Our goal was to build a hot street engine, using the attributes of the factory package to its best advantage, keeping the build as cheap as practical. All 318s use long 6.123-inch rods, though the 1973 and later engines had the stronger but heavier 340/360 forgings, which are better. These later rods are stout from the factory, and toy with engine speeds on the order of 6,500 rpm, and even a little more. Nearly all 318s came with cast cranks, and here again the factory stuff can take 6,500 rpm handily. In fact there is nothing in the stock engine that can't work exceptionally well in that rpm range, including the lubrication system, electronic ignition, and even the production valvetrain. I guess you can fairly say that these engines are all 6,500-plus-rpm screamers just waiting to be unleashed; here's how we did it.

The Build
Low compression is a drawback of any 318, with all of the factory pistons dwelling deep in the hole at TDC. The low-cost remedy here is a set of KB 167 flat-top pistons, which allow for a zero deck with minimal milling. We had the guys at Precision Speed and Machine, in Bakersfield, California, punch our virgin 318 block 0.040-inch over, to 3.950-inch (getting close to 4.000-inch there, aren't we?), and then zero deck the block. With this overbore, the 318 grows to 324 cid. This minimal level of machining prep will usually be all that is required to build a hot street 318. We used a 273 steel crank in our engine, only because we found it in the dirt at the local boneyard, but any of the factory cast cranks are more than up to the job. To complete the short-block, we had the rods reconditioned with new Pioneer bolts, and used a factory windage tray, as well as a homemade sheetmetal baffle in the pan to prevent oil slosh. A summery of bottom-end mods is a pretty short list, basically all we did was put the flat top pistons in, milled for zero deck, balanced it, and put it back together with all re-conned factory stock stuff. Moving on to the top-end, here is where you might expect to find the secrets to making the big power put down by this little engine. Well, normally a really trick set of heads can work wonders, but here we just used a boneyard set of plain old 360 Mopar smog heads. After all, few guys will cap a $500 short with a $1,500 set of heads. All of those '70s-80s 360 heads essentially carry the same port layout of the high performance 340, and as far as run-of-the-mill production iron of the era, they are about as good as it gets. In fact, these old-school heads have a big advantage over the later castings. The pushrod constriction is much less intrusive than that found on engines spawned in the hydraulic roller era, far less than even the Magnum heads of the '90s. The bottom line is that these 360 heads have plenty of intake port for a very stout 318.

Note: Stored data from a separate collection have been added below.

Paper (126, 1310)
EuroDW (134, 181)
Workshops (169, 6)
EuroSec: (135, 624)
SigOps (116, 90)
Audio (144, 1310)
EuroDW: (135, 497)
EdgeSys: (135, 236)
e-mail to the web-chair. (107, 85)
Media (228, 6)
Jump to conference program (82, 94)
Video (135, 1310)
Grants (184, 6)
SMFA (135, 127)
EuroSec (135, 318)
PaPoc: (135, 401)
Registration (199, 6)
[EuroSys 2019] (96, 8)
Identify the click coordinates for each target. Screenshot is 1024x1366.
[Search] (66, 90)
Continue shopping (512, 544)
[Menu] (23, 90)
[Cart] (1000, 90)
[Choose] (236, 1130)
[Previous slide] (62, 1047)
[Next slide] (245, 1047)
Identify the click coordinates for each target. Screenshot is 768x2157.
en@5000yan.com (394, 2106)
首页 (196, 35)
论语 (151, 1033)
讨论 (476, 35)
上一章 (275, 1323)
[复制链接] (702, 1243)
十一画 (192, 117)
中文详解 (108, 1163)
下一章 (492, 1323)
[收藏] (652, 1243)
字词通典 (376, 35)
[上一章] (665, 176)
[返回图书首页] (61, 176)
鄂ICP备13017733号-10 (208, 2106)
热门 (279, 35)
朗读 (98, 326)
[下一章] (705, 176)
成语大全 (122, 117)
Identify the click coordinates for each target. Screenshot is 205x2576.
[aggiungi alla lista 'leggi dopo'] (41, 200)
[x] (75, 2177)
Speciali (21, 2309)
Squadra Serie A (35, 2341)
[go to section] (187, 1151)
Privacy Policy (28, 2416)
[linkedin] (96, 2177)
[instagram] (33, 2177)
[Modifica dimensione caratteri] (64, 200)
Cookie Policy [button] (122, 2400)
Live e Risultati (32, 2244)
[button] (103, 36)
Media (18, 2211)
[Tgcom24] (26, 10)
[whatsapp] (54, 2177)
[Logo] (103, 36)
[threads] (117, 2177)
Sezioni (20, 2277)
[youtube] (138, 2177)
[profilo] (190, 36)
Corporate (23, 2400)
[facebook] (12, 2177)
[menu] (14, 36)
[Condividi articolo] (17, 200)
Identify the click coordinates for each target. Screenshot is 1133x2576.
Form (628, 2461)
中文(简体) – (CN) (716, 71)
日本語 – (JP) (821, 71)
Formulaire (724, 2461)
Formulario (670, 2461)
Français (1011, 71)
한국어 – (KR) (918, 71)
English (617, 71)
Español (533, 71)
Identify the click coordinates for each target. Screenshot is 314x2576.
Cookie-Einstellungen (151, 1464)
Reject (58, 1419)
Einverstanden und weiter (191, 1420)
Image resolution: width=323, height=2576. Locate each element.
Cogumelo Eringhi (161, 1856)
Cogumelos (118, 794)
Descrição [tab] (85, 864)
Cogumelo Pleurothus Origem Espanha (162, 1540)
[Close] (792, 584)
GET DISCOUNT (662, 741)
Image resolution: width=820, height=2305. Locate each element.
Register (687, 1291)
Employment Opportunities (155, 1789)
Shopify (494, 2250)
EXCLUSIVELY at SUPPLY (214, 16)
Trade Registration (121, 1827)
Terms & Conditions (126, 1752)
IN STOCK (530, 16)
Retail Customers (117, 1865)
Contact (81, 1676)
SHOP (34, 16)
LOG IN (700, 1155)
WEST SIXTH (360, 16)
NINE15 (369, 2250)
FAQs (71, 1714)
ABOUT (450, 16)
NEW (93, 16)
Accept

All of the 360 Mopar heads came from the factory with 1.88-inch intake valves, 1.600-inch valves at the exhaust, and big open chambers, at 72cc. To step things up, we started by having the heads machined for 2.02-inch intake valves. Some weird urban legend has it that 2.02-inch intake valves will not fit a 318, or that bore notches are required. Actually, even a standard-bore 318 will swallow valves of this size, so no problemo for our 0.040-over mill. After the seat machining, the heads received a little porting, consisting of a basic bowl blend, and some work at the pushrod area. Far from an all-out effort, these heads got little more than a swizzle of the carbide cutter-not even the ugly guide bosses were cut. These modifications may not seem like much, but it was enough to tap well into the potential of the castings, and produce respectable flow (See: Flow Chart). To reduce the chamber volume for our small displacement engine, the heads were milled fairly heavily to 60cc.